When you print the records below, keep every word exact and leave out the images.
****
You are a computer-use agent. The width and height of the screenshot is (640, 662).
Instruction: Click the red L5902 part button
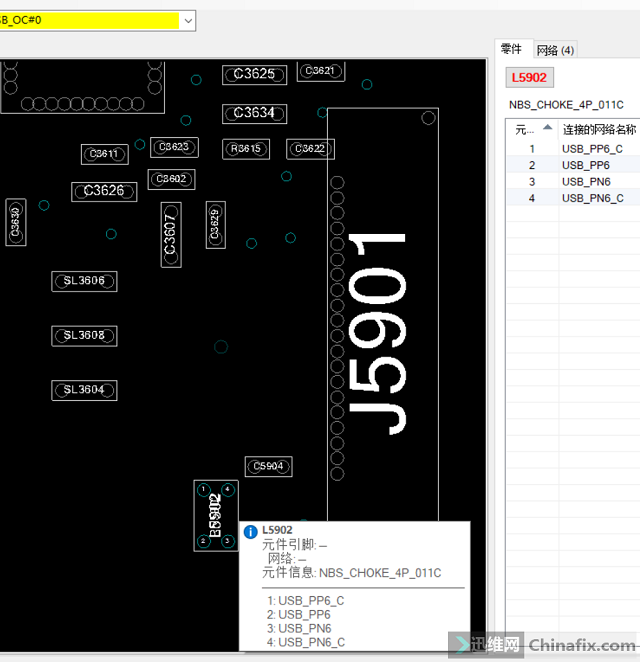pos(529,77)
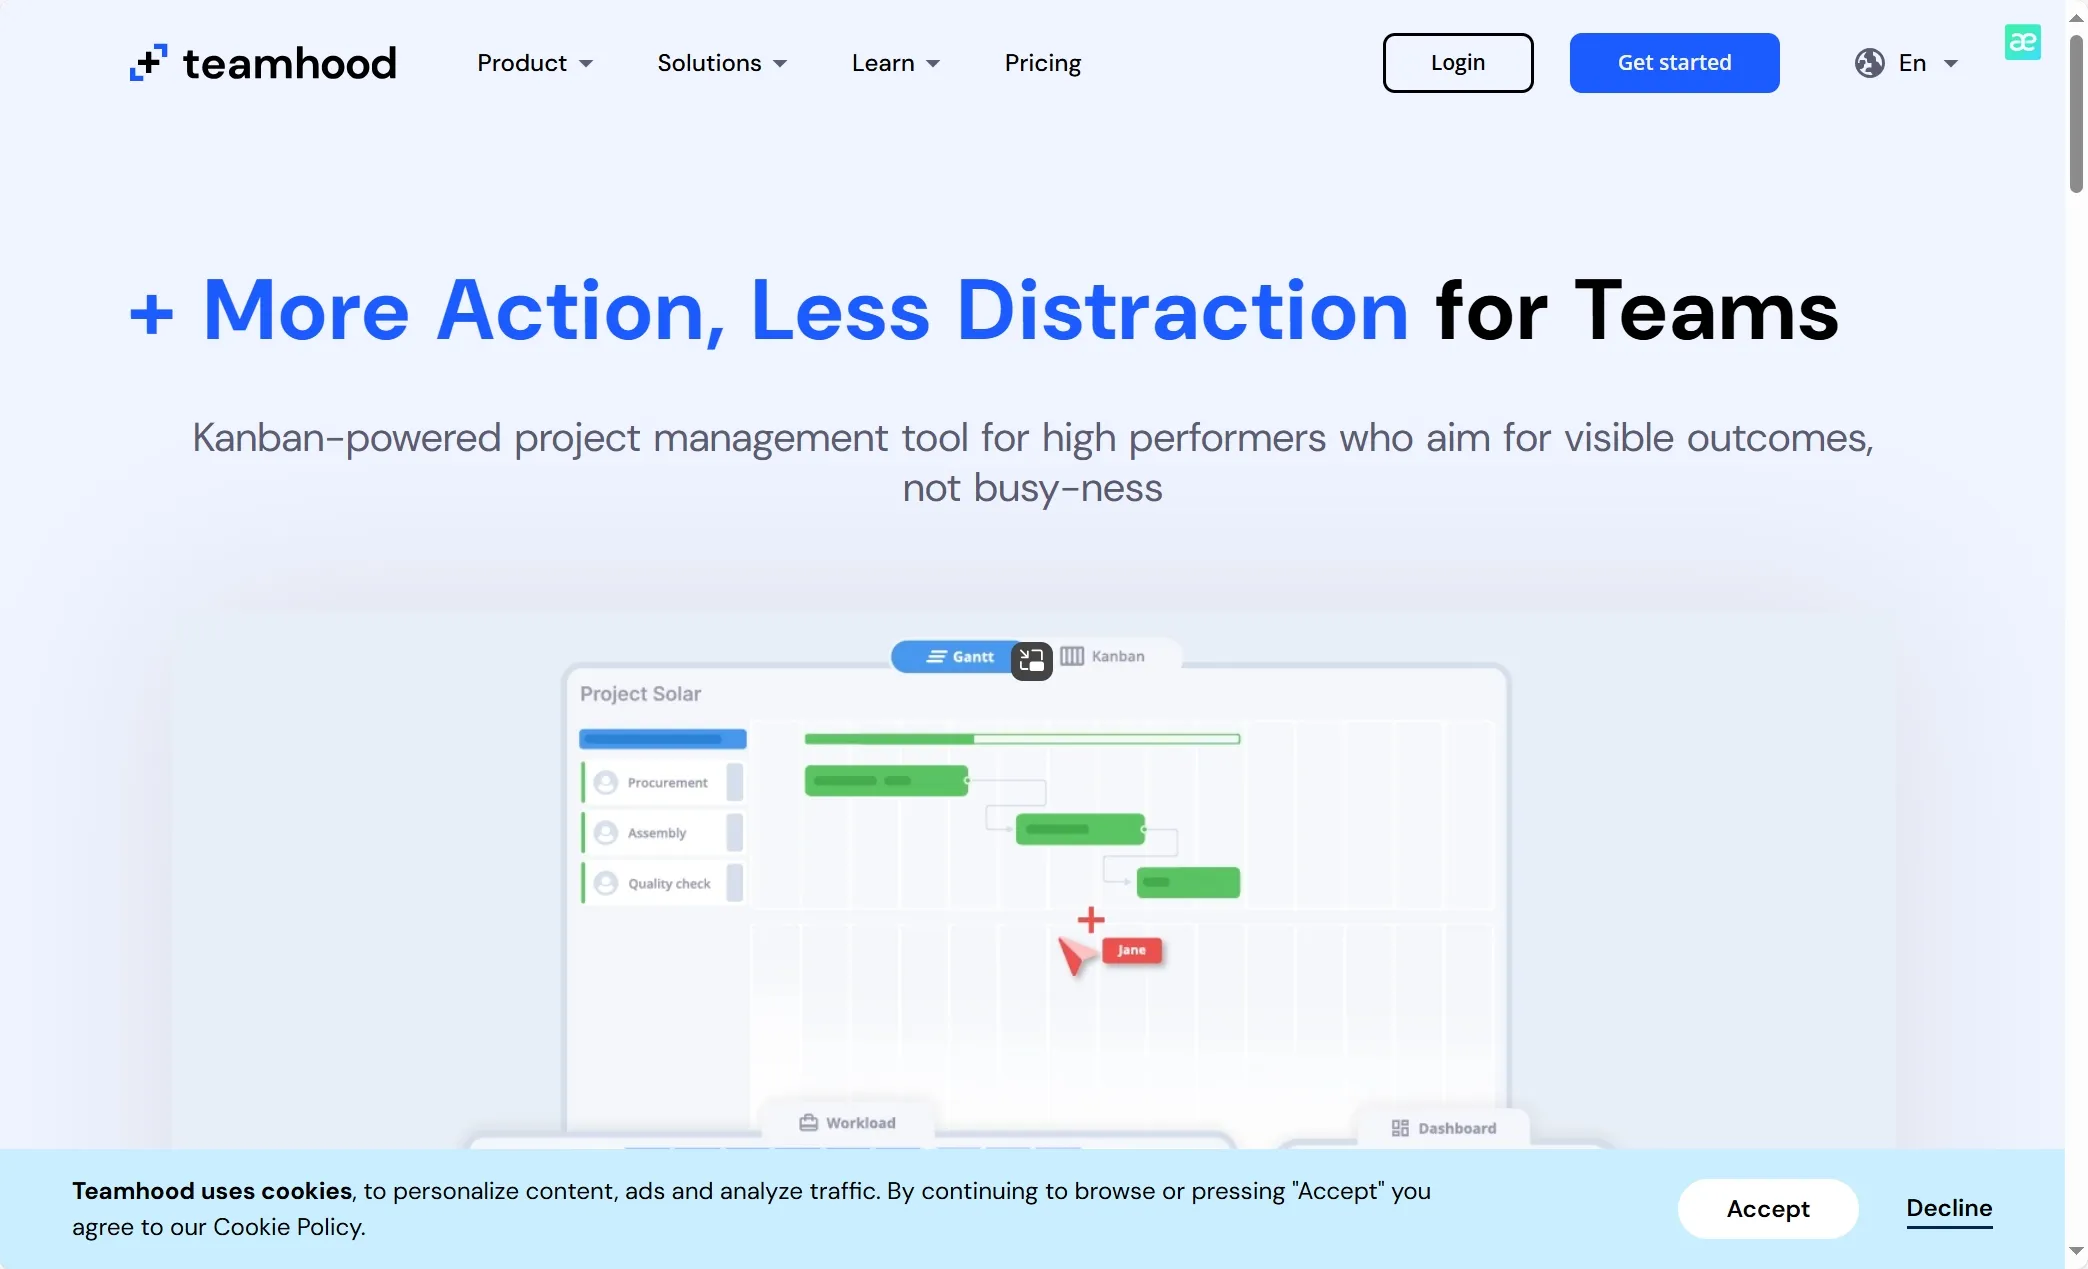2088x1269 pixels.
Task: Click the user avatar icon top right
Action: click(2022, 40)
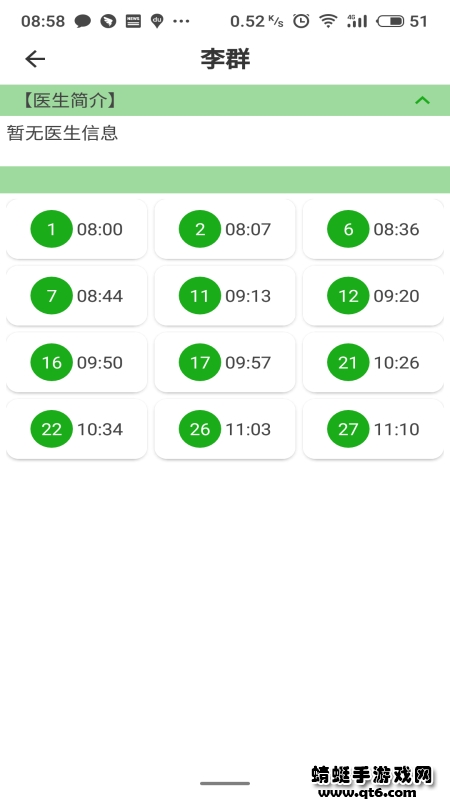Tap the alarm clock status icon
This screenshot has height=800, width=450.
[301, 21]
****
Output of the task -
You are a computer-use agent. The width and height of the screenshot is (640, 662).
Instruction: Click the red L5902 part button
pos(529,77)
2088x1269 pixels.
Task: Click the user avatar icon top right
Action: click(2022, 40)
Tap the alarm clock status icon
This screenshot has height=800, width=450.
[301, 21]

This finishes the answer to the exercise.